Yes, $\text{d}\alpha = \dfrac{\partial\alpha}{\partial x}dx + \dfrac{\partial\alpha}{\partial y}dy$ is correct.
About your attempt
$$\dfrac{\partial\alpha}{\partial x}\text{d}x + \color{red}{\dfrac{\partial\alpha}{\partial y}}\text{d}y = \Big(\dfrac{1}{x-xy} - \dfrac{1}{y-xy}\Big)\text{d}x + \Big(\color{red}{\log(x)(-\dfrac{1}{(1-y)^2}\log(x) - \dfrac{1}{y^2}\log(1-x)}\Big)\text{d}y$$
The red thing is not correct since $\left(\frac{1}{1-y} \right)'=\frac{1}{(1-y)^2}$ because of the chain rule and therefore you get
$$\partial_y \alpha=\frac{\log(x)}{(1-y)^2}-\frac{\log(1-x)}{y^2}$$
instead of the red part above. Additionally you messed up something in the red part with the parenthesis.

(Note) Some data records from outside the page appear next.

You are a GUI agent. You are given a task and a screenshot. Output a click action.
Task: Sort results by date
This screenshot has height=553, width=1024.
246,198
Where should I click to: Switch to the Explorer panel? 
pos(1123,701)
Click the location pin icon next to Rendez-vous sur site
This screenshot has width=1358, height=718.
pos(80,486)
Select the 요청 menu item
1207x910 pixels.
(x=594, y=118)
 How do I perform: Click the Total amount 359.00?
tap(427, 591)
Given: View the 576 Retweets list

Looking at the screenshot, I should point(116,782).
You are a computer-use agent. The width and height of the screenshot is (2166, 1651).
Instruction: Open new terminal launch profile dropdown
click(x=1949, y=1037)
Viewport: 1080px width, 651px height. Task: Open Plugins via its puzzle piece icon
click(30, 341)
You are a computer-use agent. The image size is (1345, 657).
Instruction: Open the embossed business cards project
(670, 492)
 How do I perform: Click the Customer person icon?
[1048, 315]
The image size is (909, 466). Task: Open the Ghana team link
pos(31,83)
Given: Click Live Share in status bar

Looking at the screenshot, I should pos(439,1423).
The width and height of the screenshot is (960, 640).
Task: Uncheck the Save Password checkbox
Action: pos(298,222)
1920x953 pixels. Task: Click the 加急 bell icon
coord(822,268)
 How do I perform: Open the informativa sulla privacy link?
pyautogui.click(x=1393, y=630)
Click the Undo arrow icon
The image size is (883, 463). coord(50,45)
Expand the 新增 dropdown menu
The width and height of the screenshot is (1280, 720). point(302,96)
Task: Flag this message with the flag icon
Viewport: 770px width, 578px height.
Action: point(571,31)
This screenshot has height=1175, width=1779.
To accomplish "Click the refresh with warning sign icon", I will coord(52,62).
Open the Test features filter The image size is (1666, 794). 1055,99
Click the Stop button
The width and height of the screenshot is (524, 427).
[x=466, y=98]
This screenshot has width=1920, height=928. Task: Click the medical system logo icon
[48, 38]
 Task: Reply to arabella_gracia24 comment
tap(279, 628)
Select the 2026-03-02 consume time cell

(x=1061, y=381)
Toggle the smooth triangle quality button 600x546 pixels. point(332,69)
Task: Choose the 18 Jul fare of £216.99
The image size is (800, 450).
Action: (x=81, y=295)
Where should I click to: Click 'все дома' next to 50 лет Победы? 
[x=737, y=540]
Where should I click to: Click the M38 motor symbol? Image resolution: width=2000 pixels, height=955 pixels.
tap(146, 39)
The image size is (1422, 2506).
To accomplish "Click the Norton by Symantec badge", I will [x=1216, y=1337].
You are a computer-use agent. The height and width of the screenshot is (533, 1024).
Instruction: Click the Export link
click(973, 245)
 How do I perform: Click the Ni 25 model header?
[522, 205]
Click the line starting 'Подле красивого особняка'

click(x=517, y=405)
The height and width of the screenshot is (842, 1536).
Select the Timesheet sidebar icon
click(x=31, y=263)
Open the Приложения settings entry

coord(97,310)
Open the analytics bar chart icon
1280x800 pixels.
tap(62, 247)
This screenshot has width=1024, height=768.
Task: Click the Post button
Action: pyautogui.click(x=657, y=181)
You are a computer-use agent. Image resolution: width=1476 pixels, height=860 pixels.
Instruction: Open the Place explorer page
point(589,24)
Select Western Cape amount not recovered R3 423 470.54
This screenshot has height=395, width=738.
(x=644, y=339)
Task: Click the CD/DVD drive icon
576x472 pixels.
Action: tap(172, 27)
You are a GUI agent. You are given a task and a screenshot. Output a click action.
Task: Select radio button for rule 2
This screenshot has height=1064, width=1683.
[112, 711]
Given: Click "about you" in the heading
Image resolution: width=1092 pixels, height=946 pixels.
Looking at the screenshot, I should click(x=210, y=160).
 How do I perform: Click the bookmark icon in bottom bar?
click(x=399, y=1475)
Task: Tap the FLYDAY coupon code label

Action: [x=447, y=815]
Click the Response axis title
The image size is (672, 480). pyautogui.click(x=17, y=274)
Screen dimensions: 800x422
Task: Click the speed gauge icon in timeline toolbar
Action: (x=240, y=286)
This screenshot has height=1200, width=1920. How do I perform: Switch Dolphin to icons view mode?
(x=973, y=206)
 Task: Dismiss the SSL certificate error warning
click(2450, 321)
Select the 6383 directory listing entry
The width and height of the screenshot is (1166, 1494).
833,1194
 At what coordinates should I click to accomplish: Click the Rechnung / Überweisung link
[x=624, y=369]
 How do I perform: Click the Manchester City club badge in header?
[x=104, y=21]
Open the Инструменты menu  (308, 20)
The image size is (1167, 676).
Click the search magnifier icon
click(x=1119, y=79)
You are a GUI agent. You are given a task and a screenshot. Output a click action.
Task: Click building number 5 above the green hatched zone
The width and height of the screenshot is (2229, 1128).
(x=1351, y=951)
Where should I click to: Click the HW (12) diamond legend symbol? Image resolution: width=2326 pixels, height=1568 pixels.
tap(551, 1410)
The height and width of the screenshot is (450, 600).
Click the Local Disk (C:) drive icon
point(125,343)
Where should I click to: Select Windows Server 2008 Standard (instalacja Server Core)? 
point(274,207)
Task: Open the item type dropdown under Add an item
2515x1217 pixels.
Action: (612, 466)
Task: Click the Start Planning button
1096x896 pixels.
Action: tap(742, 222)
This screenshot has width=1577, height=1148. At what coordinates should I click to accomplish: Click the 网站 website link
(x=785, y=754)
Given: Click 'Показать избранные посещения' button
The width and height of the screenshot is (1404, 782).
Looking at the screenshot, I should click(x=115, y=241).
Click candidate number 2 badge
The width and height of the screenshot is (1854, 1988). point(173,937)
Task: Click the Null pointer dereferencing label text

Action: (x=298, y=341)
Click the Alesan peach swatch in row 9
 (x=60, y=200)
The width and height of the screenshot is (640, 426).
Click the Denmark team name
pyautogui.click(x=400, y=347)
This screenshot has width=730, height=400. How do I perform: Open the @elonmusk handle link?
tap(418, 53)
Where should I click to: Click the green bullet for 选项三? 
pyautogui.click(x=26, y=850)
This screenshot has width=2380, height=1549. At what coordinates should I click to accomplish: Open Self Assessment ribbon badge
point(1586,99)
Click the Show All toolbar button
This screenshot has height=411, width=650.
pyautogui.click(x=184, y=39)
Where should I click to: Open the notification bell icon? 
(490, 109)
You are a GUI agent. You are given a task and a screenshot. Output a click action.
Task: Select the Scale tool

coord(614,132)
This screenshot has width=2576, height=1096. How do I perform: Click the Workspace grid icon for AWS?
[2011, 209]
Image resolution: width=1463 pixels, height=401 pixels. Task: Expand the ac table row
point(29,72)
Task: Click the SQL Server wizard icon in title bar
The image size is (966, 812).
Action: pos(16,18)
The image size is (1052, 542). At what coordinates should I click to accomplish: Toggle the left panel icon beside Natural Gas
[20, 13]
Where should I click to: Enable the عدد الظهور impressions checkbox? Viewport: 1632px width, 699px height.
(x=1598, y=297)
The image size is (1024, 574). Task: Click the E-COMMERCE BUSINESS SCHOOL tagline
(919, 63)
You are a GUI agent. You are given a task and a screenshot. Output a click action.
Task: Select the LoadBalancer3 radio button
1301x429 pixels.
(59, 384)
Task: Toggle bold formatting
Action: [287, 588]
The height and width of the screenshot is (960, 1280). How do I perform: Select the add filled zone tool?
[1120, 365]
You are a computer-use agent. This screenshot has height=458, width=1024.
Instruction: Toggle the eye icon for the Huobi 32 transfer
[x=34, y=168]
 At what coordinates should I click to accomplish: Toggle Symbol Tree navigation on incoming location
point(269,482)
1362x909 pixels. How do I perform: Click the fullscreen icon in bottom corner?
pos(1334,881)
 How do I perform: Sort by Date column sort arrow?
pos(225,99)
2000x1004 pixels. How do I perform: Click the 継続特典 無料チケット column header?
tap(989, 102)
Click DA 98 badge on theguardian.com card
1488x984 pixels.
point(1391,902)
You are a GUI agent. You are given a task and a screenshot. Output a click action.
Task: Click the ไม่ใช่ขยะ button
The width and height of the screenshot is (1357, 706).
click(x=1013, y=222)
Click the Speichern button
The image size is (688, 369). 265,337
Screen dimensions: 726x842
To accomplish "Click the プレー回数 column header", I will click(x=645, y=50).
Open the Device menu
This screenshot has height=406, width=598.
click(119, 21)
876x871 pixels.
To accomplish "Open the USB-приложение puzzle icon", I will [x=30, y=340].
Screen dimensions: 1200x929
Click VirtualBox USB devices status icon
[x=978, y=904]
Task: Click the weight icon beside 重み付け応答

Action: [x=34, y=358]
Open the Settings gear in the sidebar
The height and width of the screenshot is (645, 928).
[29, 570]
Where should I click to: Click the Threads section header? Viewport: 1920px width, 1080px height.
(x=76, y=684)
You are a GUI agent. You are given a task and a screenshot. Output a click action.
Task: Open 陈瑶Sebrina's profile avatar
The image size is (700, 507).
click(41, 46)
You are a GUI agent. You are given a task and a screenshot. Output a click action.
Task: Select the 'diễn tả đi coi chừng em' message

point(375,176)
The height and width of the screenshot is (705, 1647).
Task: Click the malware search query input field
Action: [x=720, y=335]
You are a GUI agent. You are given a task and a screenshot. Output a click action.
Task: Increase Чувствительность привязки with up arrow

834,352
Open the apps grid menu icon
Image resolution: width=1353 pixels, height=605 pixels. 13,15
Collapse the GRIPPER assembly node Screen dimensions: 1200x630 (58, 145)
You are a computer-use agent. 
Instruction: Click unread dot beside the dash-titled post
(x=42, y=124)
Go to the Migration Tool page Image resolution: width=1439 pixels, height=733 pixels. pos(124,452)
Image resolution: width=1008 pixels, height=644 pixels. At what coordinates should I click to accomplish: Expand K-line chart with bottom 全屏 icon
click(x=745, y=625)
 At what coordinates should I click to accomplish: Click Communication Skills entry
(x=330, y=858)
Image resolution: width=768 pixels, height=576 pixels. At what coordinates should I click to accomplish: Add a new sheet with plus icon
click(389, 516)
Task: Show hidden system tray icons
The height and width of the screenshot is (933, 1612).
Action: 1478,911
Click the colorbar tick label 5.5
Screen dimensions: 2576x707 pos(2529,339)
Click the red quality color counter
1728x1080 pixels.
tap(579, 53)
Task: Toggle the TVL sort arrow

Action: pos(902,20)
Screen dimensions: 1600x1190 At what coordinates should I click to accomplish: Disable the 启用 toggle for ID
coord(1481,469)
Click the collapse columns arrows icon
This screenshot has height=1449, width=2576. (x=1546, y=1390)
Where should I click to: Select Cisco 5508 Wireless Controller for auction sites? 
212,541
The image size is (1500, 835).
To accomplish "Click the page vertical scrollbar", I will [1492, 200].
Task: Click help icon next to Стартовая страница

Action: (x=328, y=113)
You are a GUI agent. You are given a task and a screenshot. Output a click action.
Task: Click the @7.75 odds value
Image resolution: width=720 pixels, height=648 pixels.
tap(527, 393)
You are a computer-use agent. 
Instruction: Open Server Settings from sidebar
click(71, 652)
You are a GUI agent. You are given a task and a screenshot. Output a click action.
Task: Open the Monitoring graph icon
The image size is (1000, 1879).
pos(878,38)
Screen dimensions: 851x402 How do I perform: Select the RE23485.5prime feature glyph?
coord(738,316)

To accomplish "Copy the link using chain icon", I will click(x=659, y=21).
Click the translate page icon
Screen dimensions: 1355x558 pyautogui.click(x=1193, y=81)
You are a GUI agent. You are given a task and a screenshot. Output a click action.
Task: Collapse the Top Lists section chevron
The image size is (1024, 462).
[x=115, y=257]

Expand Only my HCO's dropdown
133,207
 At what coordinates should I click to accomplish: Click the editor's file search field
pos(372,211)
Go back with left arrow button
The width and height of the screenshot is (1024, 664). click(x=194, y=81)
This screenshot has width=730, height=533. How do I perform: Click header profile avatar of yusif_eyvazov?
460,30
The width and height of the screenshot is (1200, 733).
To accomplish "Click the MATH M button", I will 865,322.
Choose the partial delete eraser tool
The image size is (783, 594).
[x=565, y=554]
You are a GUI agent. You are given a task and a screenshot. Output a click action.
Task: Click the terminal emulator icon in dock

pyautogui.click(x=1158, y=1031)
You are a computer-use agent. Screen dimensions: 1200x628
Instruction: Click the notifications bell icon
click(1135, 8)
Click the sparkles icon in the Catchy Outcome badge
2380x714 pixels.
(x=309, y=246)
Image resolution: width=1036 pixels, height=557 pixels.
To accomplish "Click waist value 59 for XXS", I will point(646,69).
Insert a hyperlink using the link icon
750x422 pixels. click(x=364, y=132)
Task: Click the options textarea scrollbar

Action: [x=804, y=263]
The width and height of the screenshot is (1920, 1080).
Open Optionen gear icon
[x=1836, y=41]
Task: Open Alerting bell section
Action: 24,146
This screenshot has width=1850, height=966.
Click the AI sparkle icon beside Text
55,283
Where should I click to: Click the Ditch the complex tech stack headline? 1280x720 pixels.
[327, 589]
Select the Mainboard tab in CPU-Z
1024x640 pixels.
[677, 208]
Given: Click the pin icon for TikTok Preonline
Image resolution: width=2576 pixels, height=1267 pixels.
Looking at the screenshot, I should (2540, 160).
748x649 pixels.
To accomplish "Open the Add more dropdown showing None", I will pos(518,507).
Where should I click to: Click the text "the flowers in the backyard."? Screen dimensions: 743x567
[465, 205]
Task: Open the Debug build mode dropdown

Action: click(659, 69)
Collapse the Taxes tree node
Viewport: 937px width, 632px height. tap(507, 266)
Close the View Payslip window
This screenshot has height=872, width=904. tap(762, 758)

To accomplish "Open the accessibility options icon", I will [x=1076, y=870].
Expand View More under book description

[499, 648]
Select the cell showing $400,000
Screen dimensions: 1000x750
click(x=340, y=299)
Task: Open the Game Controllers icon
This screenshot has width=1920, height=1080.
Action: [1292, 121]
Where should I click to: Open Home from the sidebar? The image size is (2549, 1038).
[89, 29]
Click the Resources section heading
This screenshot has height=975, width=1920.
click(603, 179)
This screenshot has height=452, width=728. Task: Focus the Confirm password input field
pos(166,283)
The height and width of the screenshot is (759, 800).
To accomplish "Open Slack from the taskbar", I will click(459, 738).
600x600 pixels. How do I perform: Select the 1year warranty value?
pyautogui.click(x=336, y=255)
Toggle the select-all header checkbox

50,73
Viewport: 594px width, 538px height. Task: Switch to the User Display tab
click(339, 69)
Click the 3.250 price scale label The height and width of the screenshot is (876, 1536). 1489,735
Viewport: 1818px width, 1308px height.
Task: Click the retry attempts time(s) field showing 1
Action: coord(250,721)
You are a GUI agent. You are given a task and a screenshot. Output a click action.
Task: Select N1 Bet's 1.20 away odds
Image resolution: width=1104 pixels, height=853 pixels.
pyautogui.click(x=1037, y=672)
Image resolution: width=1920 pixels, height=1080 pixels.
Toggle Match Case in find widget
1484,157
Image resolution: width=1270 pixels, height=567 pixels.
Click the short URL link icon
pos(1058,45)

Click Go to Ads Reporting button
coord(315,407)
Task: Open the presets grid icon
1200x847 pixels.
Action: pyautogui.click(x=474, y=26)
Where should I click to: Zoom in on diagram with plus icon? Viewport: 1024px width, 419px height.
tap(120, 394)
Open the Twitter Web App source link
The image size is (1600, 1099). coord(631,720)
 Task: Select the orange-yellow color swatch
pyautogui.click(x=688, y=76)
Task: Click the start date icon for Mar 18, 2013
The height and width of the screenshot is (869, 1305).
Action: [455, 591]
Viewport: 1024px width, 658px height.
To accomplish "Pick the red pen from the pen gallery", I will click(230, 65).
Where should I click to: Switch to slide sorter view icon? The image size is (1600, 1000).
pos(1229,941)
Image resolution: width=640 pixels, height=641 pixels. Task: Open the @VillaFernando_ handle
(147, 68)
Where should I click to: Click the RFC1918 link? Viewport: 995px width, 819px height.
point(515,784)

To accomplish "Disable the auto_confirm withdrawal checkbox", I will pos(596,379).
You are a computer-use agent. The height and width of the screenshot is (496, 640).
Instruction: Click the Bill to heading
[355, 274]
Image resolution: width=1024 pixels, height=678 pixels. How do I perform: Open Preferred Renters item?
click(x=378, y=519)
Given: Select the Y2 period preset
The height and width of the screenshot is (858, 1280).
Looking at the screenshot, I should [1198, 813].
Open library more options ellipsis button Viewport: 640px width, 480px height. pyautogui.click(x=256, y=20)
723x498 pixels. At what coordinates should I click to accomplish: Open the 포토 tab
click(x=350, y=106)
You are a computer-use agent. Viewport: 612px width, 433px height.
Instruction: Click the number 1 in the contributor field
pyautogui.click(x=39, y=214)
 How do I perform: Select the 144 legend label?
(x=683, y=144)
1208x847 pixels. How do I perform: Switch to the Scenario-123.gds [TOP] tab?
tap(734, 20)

EDIT: To answer the second part, if you have a $1$-form $$\beta =\Big( \dfrac{\log(x)}{1-y} + \dfrac{\log(1-x)}{y} \Big)dy=:B\ \text{d}y$$ then its exterior differential is given by the $2$-form
$$\text{d}\beta=\text{d}B \wedge \text{d}y=\partial_x B \ \text{d}x \wedge \text{d}y + \partial_y B \ \text{d}y \wedge \text{d}y=\partial_x B \ \text{d}x \wedge \text{d}y$$
where we used that $\text{d}{B}=\partial_x B \ \text{d}x+\partial_y B \ \text{d}y$ (as seen above for $\alpha$) and $\text{d}y \wedge \text{d}y=0$.